Esta entidad "se oponen a que se multe a los clientes o a aquellos que alquilen pisos para el ejercicio del trabajo sexual". Recibe, además, financiación del ministerio de Derechos Sociales, Consumo y Agenda 2030 que dirige Pablo Bustinduy. En la web oficial de la organización se hace referencia al proceso de regularización extraordinaria de inmigrantes, para el que ofrecen su ayuda si "eres trabajador/a sexual".
El grupo del PP en el Congreso se ha hecho eco de la contradicción del Ejecutivo, a través de una iniciativa parlamentaria promovida por Jaime de los Santos, diputado y vicesecretario de Igualdad del partido, a la que ha tenido acceso Libertad Digital. En ella denuncian que "de forma especialmente incoherente con ese declarado abolicionismo, el Gobierno ha recurrido, para colaborar en la tramitación de regularización y en la emisión de certificados de vulnerabilidad, al CATS".
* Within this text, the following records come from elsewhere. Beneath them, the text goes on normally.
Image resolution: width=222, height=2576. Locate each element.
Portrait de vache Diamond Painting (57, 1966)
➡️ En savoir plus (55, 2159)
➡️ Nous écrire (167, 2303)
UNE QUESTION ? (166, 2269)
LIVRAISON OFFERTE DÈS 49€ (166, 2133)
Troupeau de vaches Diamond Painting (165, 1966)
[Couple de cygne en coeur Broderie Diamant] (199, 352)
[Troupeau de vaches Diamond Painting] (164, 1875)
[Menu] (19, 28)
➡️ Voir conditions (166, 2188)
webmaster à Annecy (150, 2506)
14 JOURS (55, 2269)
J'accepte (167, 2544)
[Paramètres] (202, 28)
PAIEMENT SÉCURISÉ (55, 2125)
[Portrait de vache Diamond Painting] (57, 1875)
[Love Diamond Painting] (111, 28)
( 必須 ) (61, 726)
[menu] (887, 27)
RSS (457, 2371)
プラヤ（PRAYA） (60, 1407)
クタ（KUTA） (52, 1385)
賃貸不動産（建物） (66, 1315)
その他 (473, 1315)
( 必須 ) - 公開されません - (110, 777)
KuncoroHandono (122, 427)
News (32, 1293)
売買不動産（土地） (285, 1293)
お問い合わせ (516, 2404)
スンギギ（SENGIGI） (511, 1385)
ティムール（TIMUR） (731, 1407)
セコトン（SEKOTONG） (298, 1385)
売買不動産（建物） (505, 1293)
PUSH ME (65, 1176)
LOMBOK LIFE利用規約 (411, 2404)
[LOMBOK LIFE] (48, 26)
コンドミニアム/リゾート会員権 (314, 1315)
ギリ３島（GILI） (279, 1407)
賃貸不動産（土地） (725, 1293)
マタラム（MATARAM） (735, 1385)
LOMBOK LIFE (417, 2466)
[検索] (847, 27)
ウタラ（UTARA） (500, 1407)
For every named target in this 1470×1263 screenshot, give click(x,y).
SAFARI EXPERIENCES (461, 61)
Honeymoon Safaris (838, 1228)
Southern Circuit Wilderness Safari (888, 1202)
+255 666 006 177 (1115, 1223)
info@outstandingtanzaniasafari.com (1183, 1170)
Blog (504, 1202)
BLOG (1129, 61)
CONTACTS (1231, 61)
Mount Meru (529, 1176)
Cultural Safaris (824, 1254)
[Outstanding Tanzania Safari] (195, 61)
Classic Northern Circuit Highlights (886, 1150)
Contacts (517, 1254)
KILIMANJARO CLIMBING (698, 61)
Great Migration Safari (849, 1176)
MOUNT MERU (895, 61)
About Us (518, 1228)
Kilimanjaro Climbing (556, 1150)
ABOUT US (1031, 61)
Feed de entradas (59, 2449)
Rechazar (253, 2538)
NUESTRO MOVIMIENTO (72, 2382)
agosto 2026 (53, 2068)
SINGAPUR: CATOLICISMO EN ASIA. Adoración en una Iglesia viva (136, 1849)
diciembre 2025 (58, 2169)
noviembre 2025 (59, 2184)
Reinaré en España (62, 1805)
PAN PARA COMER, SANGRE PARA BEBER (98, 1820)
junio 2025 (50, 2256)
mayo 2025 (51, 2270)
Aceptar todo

Las leyes abolicionistas guardas en un cajón
El Ejecutivo de Sánchez, de hecho, ha anunciado una ley abolicionista de la prostitución y otra contra la trata y explotación de personas, aunque no ha registrado todavía ninguna de ellas. "Que una medida de regularización extraordinaria, que incluye la vía de la vulnerabilidad, se apoye precisamente en entidades que defienden el reconocimiento de la prostitución como trabajo resulta difícilmente compatible con el discurso abolicionista del Gobierno", señala el texto del PP.
El grupo de Ester Muñoz recuerda, además, que el ministerio de Igualdad de Ana Redondo aprobó dos leyes que modificaron el régimen de bases para el acceso a subvenciones y exigen, ahora, que la entidad solicitante "reconozca expresamente" como forma de violencia contra las mujeres la prostitución o explotación sexual.
"Igualdad puede excluir de la financiación pública a organizaciones con marcos conceptuales distintos al enfoque abolicionista, mientras sí se cuenta con organizaciones de ese perfil para intervenir en un proceso tan sensible como la regularización", señala el PP en su propuesta, donde critican que "el Gobierno opta por una política errática, improvisada y opaca que puede generar efectos contrarios a la protección de las mujeres más vulnerables".
Por todo ello, han presentado una batería de preguntas para que Igualdad aclare si "es coherente con su declarado abolicionismo que el Gobierno esté recurriendo a una ONG que se auto proclama "pro-derechos y favorable al reconocimiento del trabajo sexual", para tramitar la regularización masiva de inmigrantes en situación irregular, mientras mantiene bloqueadas la anunciada ley integral contra la trata y la ley abolicionista de la prostitución".
Piden saber "qué criterios ha valorado el Gobierno para habilitar" a esta asociación y "qué coordinación mantiene este departamento con el ministerio competente en materia de inmigración en la emisión de los certificados de vulnerabilidad". El PP pregunta también "cómo justifica Igualdad" que se apoye en esta entidad para la regularización masiva mientras promueve retirar subvenciones a este tipo de organizaciones.